Ich werde dich finden, Enrico, dachte sie. Laß mich erst in Palermo sein. Und auch dich werde ich finden, du Tier im Maßanzug. Du hast Luigi abgestochen. Wohin du auch läufst, du entkommst mir nicht! Ich will dich schreien hören. Schreien! Schreien! Und dann haben wir Zeit für uns, Enrico. Ich bringe dir als Geschenk meine Unberührtheit.

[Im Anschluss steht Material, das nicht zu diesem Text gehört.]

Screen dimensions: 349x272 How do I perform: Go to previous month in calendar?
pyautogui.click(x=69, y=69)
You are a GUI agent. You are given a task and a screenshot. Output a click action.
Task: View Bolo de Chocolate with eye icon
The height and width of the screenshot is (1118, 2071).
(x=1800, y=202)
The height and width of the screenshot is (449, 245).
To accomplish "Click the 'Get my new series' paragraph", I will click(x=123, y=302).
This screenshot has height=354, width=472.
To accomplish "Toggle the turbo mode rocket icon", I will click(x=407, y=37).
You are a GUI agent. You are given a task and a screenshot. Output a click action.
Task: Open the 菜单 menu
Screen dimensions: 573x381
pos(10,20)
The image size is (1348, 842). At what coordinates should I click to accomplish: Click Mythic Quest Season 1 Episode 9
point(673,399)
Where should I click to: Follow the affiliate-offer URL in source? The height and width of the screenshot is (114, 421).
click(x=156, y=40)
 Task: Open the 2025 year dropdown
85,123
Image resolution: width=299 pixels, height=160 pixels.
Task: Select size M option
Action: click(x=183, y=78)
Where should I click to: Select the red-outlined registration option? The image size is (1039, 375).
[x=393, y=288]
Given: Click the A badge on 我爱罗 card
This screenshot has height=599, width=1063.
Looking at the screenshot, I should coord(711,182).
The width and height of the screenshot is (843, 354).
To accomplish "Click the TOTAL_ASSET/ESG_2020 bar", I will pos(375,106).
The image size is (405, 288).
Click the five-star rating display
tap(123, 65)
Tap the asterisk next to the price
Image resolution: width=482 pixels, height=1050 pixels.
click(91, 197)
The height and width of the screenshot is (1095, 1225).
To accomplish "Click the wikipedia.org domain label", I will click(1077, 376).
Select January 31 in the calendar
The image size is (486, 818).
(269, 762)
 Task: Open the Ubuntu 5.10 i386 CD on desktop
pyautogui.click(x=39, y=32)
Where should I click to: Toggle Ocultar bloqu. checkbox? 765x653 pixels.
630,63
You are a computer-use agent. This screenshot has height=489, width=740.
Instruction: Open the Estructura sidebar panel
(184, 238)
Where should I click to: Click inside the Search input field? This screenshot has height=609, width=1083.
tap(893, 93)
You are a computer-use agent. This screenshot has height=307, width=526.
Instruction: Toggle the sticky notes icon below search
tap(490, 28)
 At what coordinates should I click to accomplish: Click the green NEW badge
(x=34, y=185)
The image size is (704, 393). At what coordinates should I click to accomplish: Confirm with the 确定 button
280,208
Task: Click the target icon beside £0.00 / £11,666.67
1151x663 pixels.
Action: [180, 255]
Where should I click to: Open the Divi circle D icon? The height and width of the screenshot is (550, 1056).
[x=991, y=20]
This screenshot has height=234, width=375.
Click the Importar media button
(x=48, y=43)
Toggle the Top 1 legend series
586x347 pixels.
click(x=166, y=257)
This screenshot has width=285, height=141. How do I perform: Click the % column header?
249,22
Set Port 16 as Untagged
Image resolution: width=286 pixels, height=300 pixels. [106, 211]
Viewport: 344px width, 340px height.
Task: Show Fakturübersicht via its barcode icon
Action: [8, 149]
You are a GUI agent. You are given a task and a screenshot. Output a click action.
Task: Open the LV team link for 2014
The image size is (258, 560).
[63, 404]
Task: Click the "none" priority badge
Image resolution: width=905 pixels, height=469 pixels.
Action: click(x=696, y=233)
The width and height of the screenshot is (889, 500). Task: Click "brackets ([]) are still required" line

In Cagliari erhielt am späten Abend Dr. Angela Blüthgen Besuch von dem Kommissar, der den >Fall Dr. Volkmar< bearbeitete. Er hatte es für angemessener gehalten, Angela im Hotel zu sprechen, als sie wieder ins Präsidium zu bestellen. Die Carabinieri von Cabras, die Dr. Blüthgen beobachtet hatten, gaben in ihrem telefonischen Bericht an, die deutsche Signorina habe über vier Stunden unbeweglich auf der Stelle gesessen, wo das Zelt gestanden hatte. Dann sei sie aufgestanden und mit gesenktem Kopf zu dem Leihwagen zurückgegangen.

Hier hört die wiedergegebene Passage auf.